Unfair Dealing is an independent 2008 documentary film produced by Canadian broadcaster David Weingarten. The film was originally marketed to an online audience.

The film alleges that the terrorism charges brought against the "Toronto 18" were largely exaggerated or fabricated by the Royal Canadian Mounted Police (RCMP) and Canadian Security Intelligence Service (CSIS) in order to justify the controversial Canadian Anti-Terrorism Act, and increased funding for security and law enforcement.

== Areas of controversy ==

=== Suspicious timing/circumstances surrounding the arrests ===

The film refers to an article in Maclean's magazine, in which Muslim politician Wajid Khan tacitly admits that surveillance on at least one suspect was the result of him speaking out against Canada's role in the War in Afghanistan.
The film also scrutinizes the politically sensitive timing of the arrests, since they were carried out shortly before a Parliamentary Review of Canada's Anti-terrorism Act.
Another issue raised in the film is the history of scandals surrounding the RCMP and previous dirty trick tactics, as well as their previous unsuccessful attempts to arrest large groups of Canadians under the guise of combating terrorism.
The film examines the sensational media-coverage of the "Toronto 18", and strongly criticizes the roles and motivations of two informants involved in the case.

=== The informants ===

One police informant who assisted in the arrests is Mubin Shaikh. Shaikh was reportedly in charge of accompanying some of the accused on a camping trip, where they played paint-ball in a forest north of Toronto. Shaikh has contradicted his claims that this camping trip was a terrorist training camp.

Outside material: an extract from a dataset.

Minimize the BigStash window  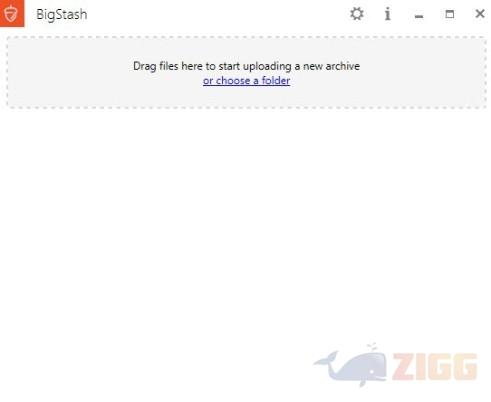pyautogui.click(x=419, y=16)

The other informant is in witness protection. In 2006, he was identified as an Egyptian in his 20s, with a degree in agricultural engineering. According to the CBC, "the young mole's degree in agricultural engineering could have given the alleged conspirators access to much larger quantities of ammonium nitrate than they could have purchased at ordinary retail outlets." Some critics say this fact could foreshadow the use of entrapment as a defense, since the informants actions facilitated the purchase of bomb-making materials that the suspects would have been otherwise unable to acquire.

However, the courts found that both agents did not entrap the suspects.

=== Other controversies ===

Unfair Dealing raises the issue of abuse in the prisons where the remaining "Toronto 18" suspects are being held. The film points to the fact that some suspects have been in solitary confinement for almost two years, which is considered by some to be a form of cruel and unusual punishment.
Another issue raised in the film is treatment of the prisoners, specifically Steven Vikash Chand, who the CBC reports was allegedly hit on the face, "then dragged... naked along a hallway by his hair and (thrown) into a bare cell smeared with feces and smelling of urine."
Unfair Dealing also casts suspicion on the proximity of an RCMP detachment to a warehouse where the suspects allegedly had bomb-making materials delivered, which is within 800 meters of the Toronto North RCMP Detachment in Newmarket, Ontario.

== Accuracy ==

Since the release of Unfair Dealing, several claims in the film have been proven true through court proceedings. The informant Mubin Shaikh has admitted that the attendees of an alleged terrorist training camp North of Toronto were actually unaware of any terrorist plans to attack Canada, as is alleged in the documentary. It has also been revealed through court proceedings that Shaikh purchased a rifle and ammunition for some of the accused at the behest of Zakaria Amara, and instructed some of them on how to use a handgun that was present during a winter camping trip at the instruction of Faheem Ahmad.

The film's portrayal of informant Shaher Elsohemy as a financially motivated informant, whose participation was integral to the success of the bomb-plot, has also proven accurate. Notes from the Canadian Security Intelligence Service have confirmed that Elsohemy was motivated out of “money” and “spite”, citing an attempt by Elsohemy to defraud a previous employer for disability benefits.
Court has also heard that Elsohemy was hired for the explicit purposes of enticing the suspects with his credentials in agricultural engineering, facilitating the purchase of bomb-ingredients, and providing a warehouse for the storage of bomb-making materials, confirming previous reports focused on in the documentary.

== Production team ==

David Weingarten is a Toronto-area broadcaster who has worked with CIUT-FM and CBC Radio One.
Adil Lakhani is the co-producer of Unfair Dealing. He is a radio-personality with CIUT-FM, and is originally from Mississauga.